Continue reading for an analysis of the messages the human body transmits!
Mirroring: When the body talks
The body has quite a communicative capacity. In fact, people around you will probably be able to identify any discomfort from your body posture or your expression, for example.
This isn’t only an instinctive survival tool that helped us much in ancient times when a strange sound made us stop and look around. The brain also makes it easier for others to perceive behavioral signals.
This explains why you can bond almost immediately and maintain a good relationship with some people, while it’s just the opposite with others.
It isn’t difficult to tell that someone is uncomfortable during a conversation. You can even sense if someone is just listening out of politeness and has zero interest in the conversation.
How mirroring can help you win someone over
Indeed, how can you use all this information to your advantage and get the attention of the person you like?
Mirroring is the key! This technique consists of empathizing with the other person and creating harmony through gestures and body expressions.
For example, imitating their posture allows you to establish greater proximity and complicity. This is usually done unconsciously and naturally since it’s a typical physical reaction in social situations. However, you can also use it as a tool in the art of seduction.
The explanation for this mechanism lies in the mirror neurons, which are involved in imitative, empathic, and social behaviors.

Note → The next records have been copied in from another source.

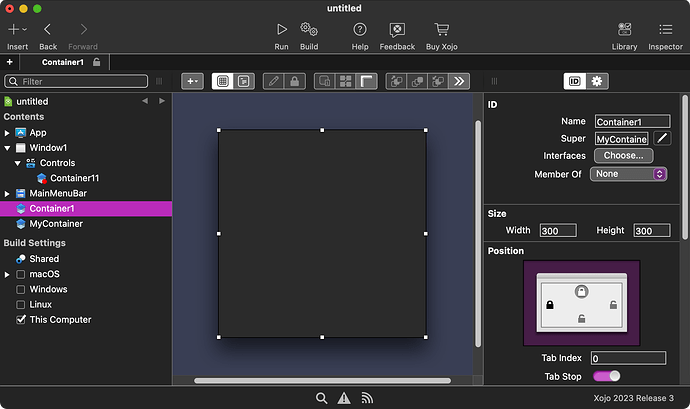This screenshot has width=690, height=409.
Task: Click the Feedback icon
Action: point(397,30)
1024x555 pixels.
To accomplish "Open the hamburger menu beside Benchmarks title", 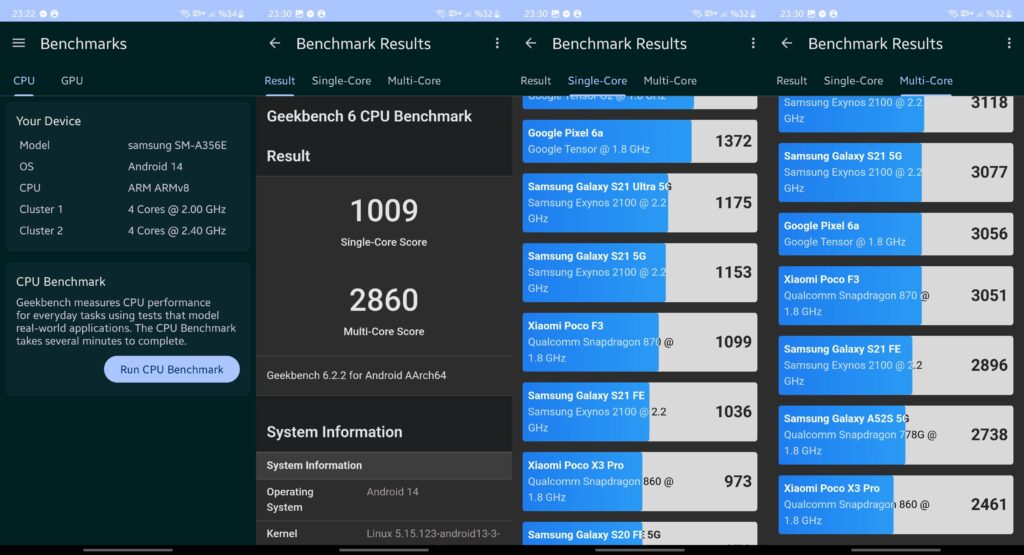I will [x=18, y=44].
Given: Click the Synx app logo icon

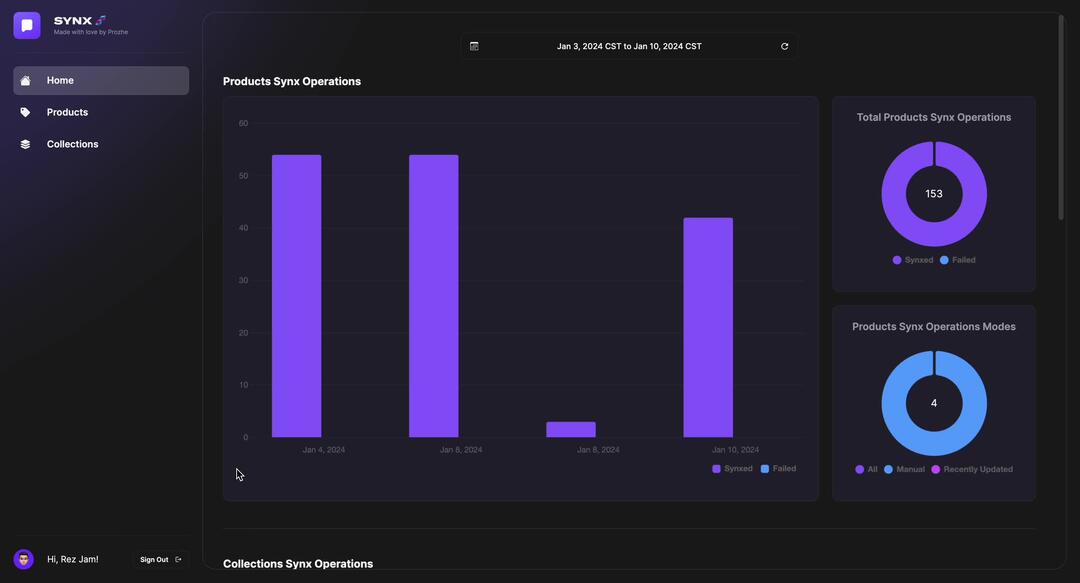Looking at the screenshot, I should 27,25.
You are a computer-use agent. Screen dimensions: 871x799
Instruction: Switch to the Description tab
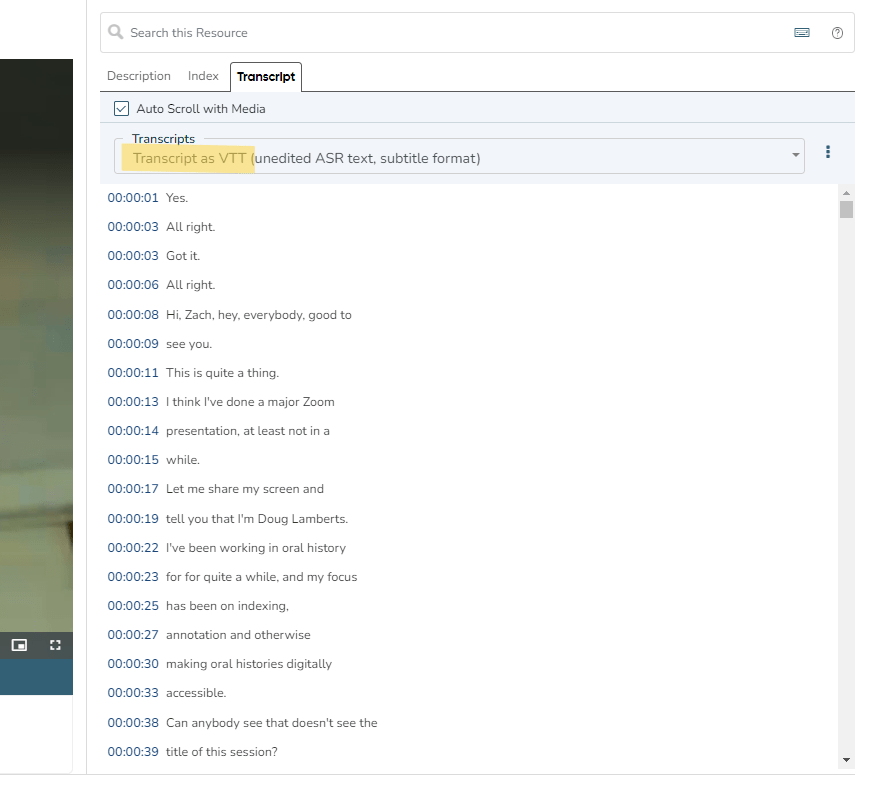pos(139,76)
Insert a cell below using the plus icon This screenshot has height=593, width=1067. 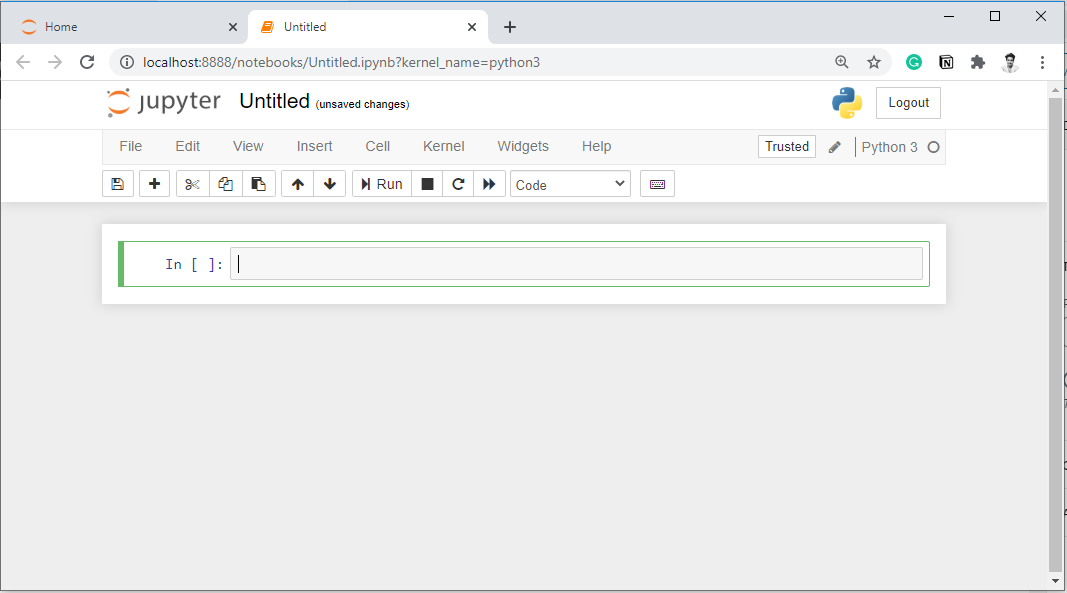tap(154, 184)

Read about How to Attract a Man without Going After Him
A weapon for seduction
This trait can help attract a potential partner or check if you’ve bonded with that special person. Actually, just watch people who just began a relationship, they surely touch each other and are close to each other most of the time. They probably even adopt similar postures.
Here are some mirroring recommendations for more effective flirting:
- Maintain an upright position, looking straight ahead and avoiding shrugging your shoulders, not only to adopt a better posture but also to convey confidence.
- Your hands should always be out of your pockets, not hidden, as this indicates insecurity, according to a study conducted by a team from Columbia University.
- Look at the other person when you’re talking and when they’re talking to you (those who avoid looking are generally shy but they can correct it).
- You may lean a little bit towards your interlocutor to express interest, but don’t touch them or invade their personal space.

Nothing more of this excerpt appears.